Location: Bioproducts Research

Title: Metagenomic discovery of feruloyl esterases from rumen microflora

item Wong, Dominic
item Chan, Victor
item LIAO, HANS - Cargill, Incorporated

Submitted to: Applied Microbiology and Biotechnology
Publication Type: Peer Reviewed Journal
Publication Acceptance Date: 8/26/2019
Publication Date: 9/12/2019
Citation: Wong, D., Chan, V.J., Liao, H. 2019. Metagenomic discovery of feruloyl esterases from rumen microflora. Applied Microbiology and Biotechnology. 103:8449-8457.

Interpretive Summary: Ferulic acid crosslinking is a major cause of recalcitrance of biomass materials. The removal of ferulic acid crosslinks will increase the digestibility of lignocellulose as feedstock for biofuels and bioproducts. This report describes the metagenomic approach to explore the diversity and complexity of genes and enzymes in the unculturable microbial world. Seven novel ferulic acid esterase genes were isolated from the microbial metagenome of a cow’s rumen, cloned, and expressed. The purified enzymes were characterized for their actions on natural plant polysaccharides. The synergistic effect with xylanases which attack the main chain of hemicellulose was found to significantly enhance the release of ferulic acid. This will lead to high-efficiency breakdown rendering the cell wall polysaccharides more accessible for complete degradation.

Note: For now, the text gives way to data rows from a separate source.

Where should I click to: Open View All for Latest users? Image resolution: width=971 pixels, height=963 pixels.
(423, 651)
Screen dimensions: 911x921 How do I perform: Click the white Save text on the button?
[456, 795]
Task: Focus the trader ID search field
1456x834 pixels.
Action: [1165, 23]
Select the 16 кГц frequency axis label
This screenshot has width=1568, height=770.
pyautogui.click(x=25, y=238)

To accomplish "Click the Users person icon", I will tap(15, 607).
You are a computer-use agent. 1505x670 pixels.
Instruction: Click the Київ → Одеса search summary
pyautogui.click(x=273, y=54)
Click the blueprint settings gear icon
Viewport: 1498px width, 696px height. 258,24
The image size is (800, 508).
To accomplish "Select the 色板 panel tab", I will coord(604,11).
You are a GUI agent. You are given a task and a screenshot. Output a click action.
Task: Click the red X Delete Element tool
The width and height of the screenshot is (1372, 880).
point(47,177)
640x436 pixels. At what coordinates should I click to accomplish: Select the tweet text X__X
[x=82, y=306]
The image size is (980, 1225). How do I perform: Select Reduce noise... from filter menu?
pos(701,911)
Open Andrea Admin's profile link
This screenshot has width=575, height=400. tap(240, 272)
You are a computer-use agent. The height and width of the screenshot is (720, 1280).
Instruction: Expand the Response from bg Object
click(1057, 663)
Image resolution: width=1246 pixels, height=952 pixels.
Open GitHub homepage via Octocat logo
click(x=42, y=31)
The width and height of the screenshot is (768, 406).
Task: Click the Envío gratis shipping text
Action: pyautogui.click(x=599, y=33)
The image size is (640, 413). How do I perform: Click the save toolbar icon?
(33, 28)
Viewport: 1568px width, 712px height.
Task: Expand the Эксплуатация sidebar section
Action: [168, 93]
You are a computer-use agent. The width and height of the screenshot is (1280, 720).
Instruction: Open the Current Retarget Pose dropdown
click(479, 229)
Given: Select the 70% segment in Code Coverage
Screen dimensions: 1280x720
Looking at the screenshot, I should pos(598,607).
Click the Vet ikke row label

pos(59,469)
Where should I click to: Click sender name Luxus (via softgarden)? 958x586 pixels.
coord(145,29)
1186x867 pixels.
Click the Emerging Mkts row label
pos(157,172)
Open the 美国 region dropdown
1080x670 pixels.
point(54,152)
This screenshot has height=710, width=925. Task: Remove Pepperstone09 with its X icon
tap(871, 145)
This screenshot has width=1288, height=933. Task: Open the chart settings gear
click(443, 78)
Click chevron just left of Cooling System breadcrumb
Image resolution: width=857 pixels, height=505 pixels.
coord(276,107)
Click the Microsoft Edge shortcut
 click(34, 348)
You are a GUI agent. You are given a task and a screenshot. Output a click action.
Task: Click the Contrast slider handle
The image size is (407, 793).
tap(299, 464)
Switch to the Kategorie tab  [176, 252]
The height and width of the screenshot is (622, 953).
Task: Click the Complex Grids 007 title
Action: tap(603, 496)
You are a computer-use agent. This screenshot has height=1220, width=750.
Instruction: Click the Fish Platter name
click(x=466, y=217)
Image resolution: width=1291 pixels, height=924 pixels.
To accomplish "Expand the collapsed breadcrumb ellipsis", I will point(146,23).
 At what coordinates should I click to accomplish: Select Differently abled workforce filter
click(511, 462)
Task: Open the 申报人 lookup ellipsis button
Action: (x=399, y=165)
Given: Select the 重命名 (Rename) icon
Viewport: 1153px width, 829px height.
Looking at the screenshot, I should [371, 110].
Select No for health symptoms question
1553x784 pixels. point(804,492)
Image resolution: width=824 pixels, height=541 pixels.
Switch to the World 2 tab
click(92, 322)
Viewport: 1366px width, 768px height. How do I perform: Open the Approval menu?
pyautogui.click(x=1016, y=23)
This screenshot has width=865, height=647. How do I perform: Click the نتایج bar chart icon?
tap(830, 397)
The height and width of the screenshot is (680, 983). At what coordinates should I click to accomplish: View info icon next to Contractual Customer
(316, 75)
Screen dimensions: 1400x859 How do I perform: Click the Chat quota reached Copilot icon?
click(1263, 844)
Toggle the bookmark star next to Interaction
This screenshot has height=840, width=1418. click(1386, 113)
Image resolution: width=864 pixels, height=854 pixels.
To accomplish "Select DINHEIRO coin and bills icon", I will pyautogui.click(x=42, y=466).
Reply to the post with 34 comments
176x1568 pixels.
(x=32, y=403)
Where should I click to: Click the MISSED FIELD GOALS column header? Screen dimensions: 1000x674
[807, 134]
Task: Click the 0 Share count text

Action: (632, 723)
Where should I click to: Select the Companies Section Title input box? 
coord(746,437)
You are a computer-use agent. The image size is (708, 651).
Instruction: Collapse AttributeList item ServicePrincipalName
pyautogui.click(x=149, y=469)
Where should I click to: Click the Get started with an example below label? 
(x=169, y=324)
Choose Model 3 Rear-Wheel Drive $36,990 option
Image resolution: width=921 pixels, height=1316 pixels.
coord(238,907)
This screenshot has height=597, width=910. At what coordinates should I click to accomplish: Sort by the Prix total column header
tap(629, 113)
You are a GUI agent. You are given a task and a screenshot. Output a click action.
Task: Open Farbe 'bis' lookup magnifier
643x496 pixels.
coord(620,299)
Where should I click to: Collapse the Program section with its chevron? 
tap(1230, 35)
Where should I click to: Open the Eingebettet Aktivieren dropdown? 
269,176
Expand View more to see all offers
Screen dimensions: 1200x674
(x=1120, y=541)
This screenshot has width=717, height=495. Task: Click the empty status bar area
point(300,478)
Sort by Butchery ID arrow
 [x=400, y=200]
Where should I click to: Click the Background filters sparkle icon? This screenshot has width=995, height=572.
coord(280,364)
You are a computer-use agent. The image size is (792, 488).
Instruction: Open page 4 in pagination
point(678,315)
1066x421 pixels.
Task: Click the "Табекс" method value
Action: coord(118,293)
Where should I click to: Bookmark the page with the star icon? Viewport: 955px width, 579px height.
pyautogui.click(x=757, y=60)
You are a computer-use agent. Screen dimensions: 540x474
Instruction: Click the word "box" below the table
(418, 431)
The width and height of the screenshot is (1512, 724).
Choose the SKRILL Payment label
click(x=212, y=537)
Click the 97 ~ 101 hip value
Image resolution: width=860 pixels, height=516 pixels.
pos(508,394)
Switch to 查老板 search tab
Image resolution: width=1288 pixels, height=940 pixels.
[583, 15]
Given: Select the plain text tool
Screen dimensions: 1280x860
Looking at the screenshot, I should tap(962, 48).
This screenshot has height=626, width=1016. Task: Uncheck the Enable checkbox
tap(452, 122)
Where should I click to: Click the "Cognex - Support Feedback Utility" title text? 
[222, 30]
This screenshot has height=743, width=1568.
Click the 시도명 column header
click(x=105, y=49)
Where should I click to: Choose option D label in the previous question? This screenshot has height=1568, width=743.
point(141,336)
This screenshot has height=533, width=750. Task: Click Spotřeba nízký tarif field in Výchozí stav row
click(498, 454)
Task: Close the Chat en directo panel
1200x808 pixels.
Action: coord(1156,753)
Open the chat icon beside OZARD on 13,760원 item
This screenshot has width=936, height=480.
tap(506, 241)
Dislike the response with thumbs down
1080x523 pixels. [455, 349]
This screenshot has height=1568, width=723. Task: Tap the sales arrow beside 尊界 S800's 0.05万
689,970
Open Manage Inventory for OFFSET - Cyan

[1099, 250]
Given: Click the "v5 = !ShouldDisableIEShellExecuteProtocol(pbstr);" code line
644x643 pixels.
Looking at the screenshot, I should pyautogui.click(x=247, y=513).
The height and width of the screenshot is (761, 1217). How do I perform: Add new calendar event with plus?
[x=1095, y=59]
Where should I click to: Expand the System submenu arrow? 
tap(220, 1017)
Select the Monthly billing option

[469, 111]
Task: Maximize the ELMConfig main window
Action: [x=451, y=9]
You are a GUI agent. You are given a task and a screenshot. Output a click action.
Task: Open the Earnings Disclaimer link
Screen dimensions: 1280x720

Technical Abstract: Feruloyl esterases (FAEs) are a key group of enzymes that hydrolyze ferulic acids ester-linked to plant polysaccharides. The cow's rumen is a highly evolved ecosystem of complex microbial microflora capable of converting fibrous substances to energy. From direct cloning of the rumen microbial metagenome, we identified seven active phagemids conferring feruloyl esterase activity. The genomic inserts ranged from 1,633 to 4,143 bp, and the ORFs from 681 to 1,359 bp. BLAST search of the gene sequences reveals similarities to a/b fold hydrolases and esterase/lipase in the GenBank database. The genes were expressed in E. coli, and the enzyme proteins were purified to homogeneous and characterized using model hydroxycinnamic acid esters. The seven FAEs were found to cover type B, C and D in feruloyl esterase classification. That all catalyzed the release of ferulic acid was firmly established using the natural substrates corn fiber and wheat insoluble arabinoxylan. Three of the enzymes were demonstrated to cleave diferulates, and hence the capability to break down crosslinks in the substrates. The wide variation in the sequence, activity, and substrate specificity observed in the FAEs discovered in this study is a confirming evidence that combined actions of a full range of FAE enzymes contribute to the high-efficiency fiber digestion in the rumen microbial ecosystem.